0

I have sensor data recorded over a timespan of one year. The data is stored in twelve chunks, with 1000 columns, ~1000000 rows each. I have worked out a script to concatenate these chunks to one large file, but about half way through the execution I get a MemoryError. (I am running this on a machine with ~70 GB of usable RAM.)

import gc
from os import listdir
import pandas as pd

path = "/slices02/hdf/"
slices = listdir(path)
res = pd.DataFrame()

for sl in slices:
    temp = pd.read_hdf(path + f"{sl}")
    res = pd.concat([res, temp], sort=False, axis=1)
    del temp
    gc.collect()
res.fillna(method="ffill", inplace=True)
res.to_hdf(path + "sensor_data_cpl.hdf", "online", mode="w")

I have also tried to fiddle with HDFStore so I do not have to load all the data into memory (see Merging two tables with millions of rows in Python), but I could not figure out how that works in my case.

wallisers
  • 388
  • 3
  • 16
  • From what I've heard, pandas is not very strong with handling this kind of amounts of data - not speaking from my own experience, or knowledge, though A quick search brought up this hint for example https://towardsdatascience.com/why-and-how-to-use-pandas-with-large-data-9594dda2ea4c – Yuri Feldman Jan 14 '20 at 08:22
  • I concur with Yuri. `pandas` isn't adequat for this amount of data. You might want to move toward solutions like `pyspark` using `parquet` format files. – eliasah Jan 14 '20 at 08:45

2 Answers2

2

When you read in a csv as a pandas DataFrame, the process will take up to twice the needed memory at the end (because of type guessing and all the automatic stuff pandas tries to provide).

Several methods to fight that :

  1. Use chunks.
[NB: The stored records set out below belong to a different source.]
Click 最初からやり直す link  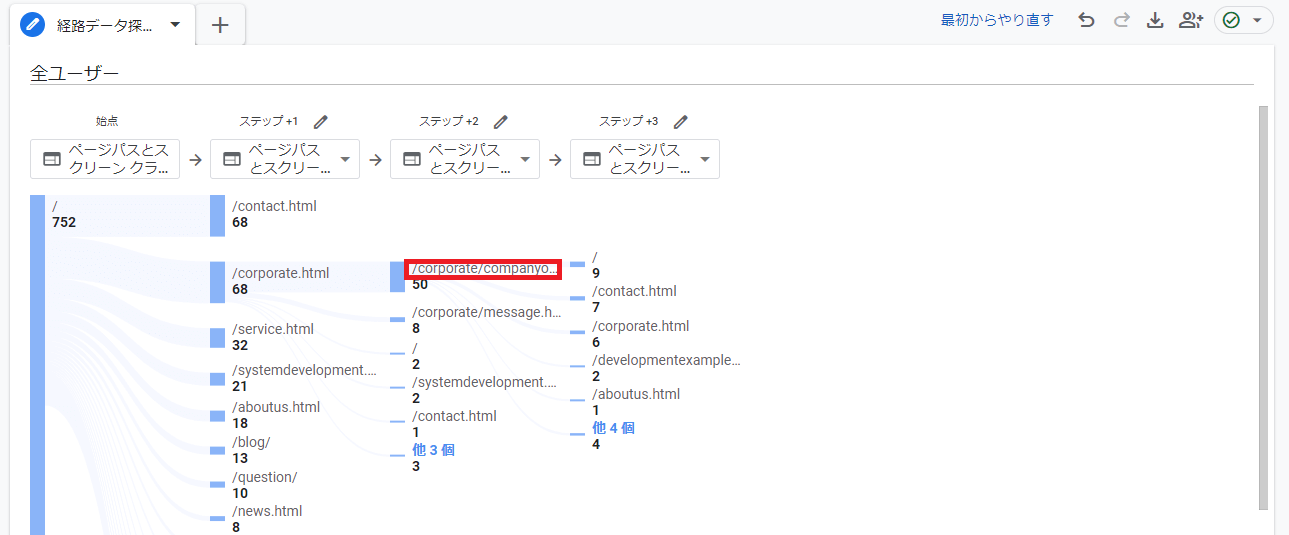pos(997,20)
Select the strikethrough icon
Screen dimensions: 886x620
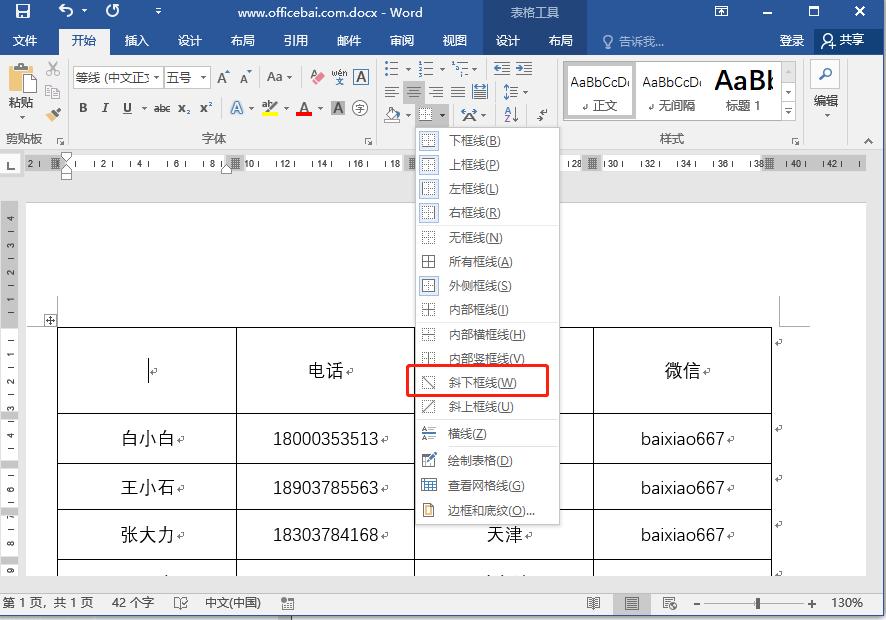click(162, 107)
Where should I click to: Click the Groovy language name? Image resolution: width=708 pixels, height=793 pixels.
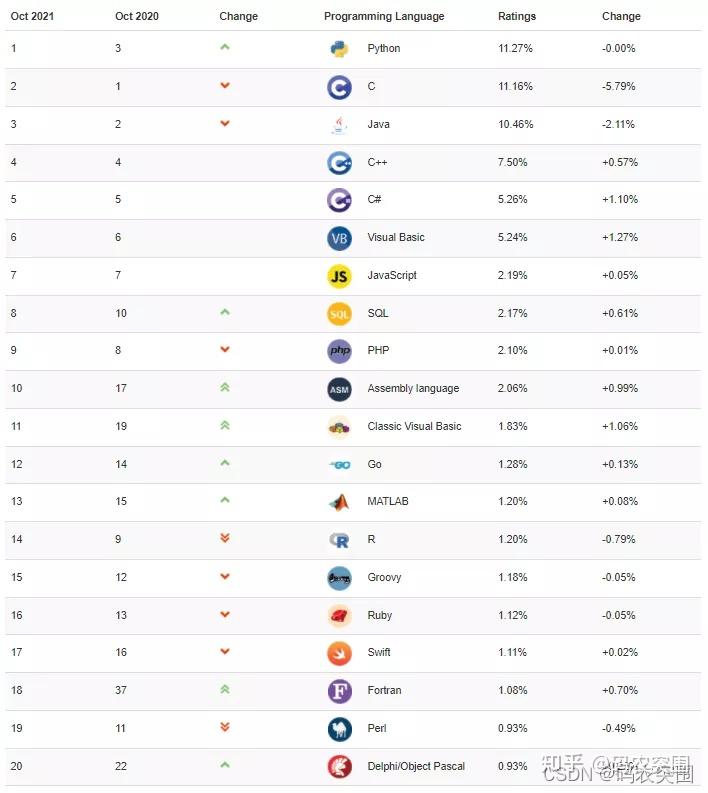pyautogui.click(x=384, y=577)

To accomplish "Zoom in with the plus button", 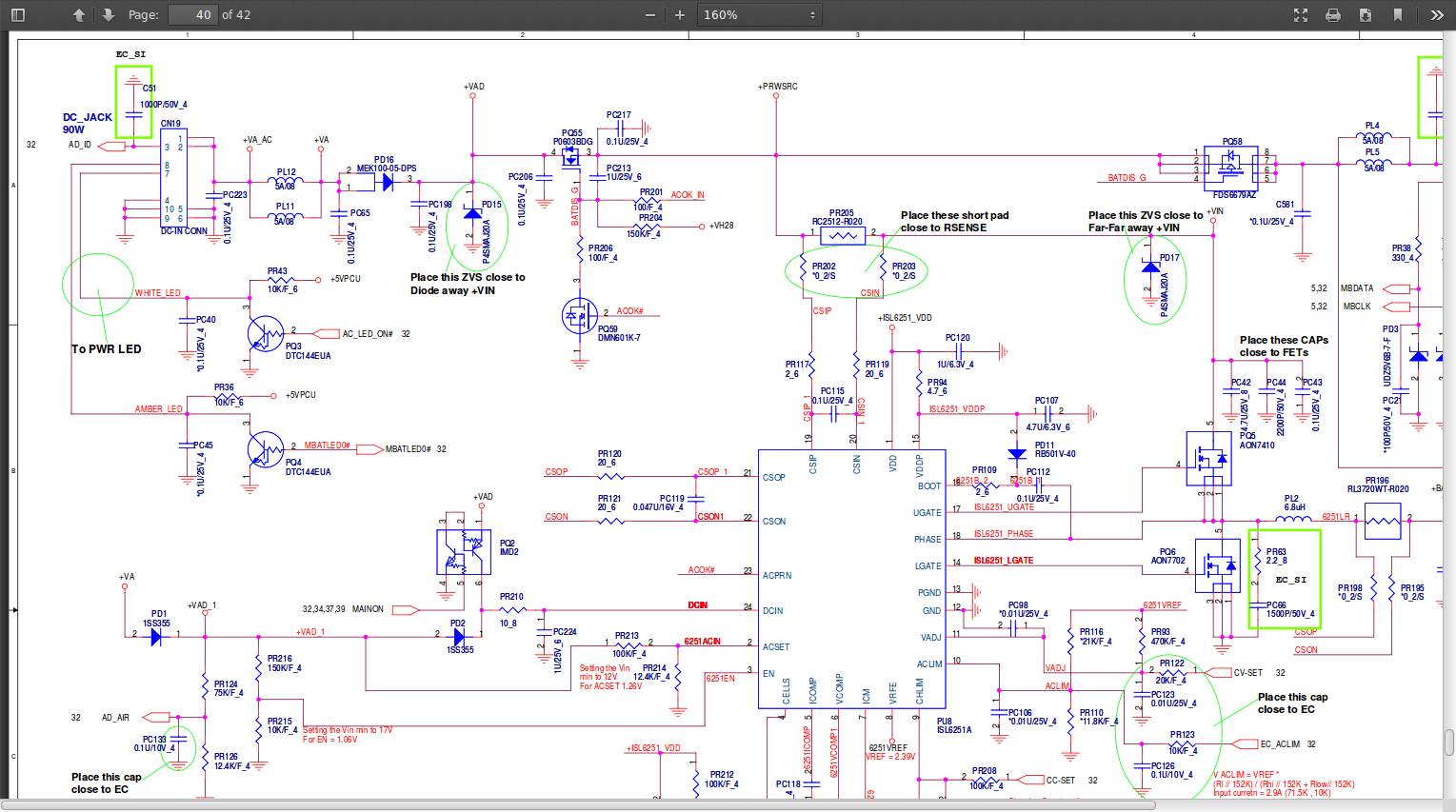I will [x=680, y=15].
I see that your data is already in chunks, but maybe those are too big, so you can read each files by chunks using the chunk_size parameter of pandas.read_hdf or pandas.read_csv

  2. Provide dtypes to avoid type guessing and mixed types (ex: a column of strings with null value with have mixed type), this will work along low_memory parameters.

If this is not sufficient you'll have to turn to distributed technologies like pyspark, dask, modin or even pandarallel

Luis Blanche
  • 557
  • 9
  • 18
  • I wrote a function to convert the `dtypes` of the columns. The `dtype` of my original `DataFrames` was `float64`. The function loops over all columns. For each column it tries to convert it to integer format (`int8` to `int64` depending on the values). If that does not work, `dtype` is converted to `float32`. That way I could reduce the size of the file chunks by almost 60%. Thanks for the hint. – wallisers Jan 20 '20 at 07:36
0

When you have so much data avoid creating temporary dataframes as they take up memory too. Try doing it in one pass:

folder = "/slices02/hdf/"
files = [os.path.join(folder, file) for file in os.listdir(folder)]
res = pd.concat((pd.read_csv(file) for file in files), sort=False)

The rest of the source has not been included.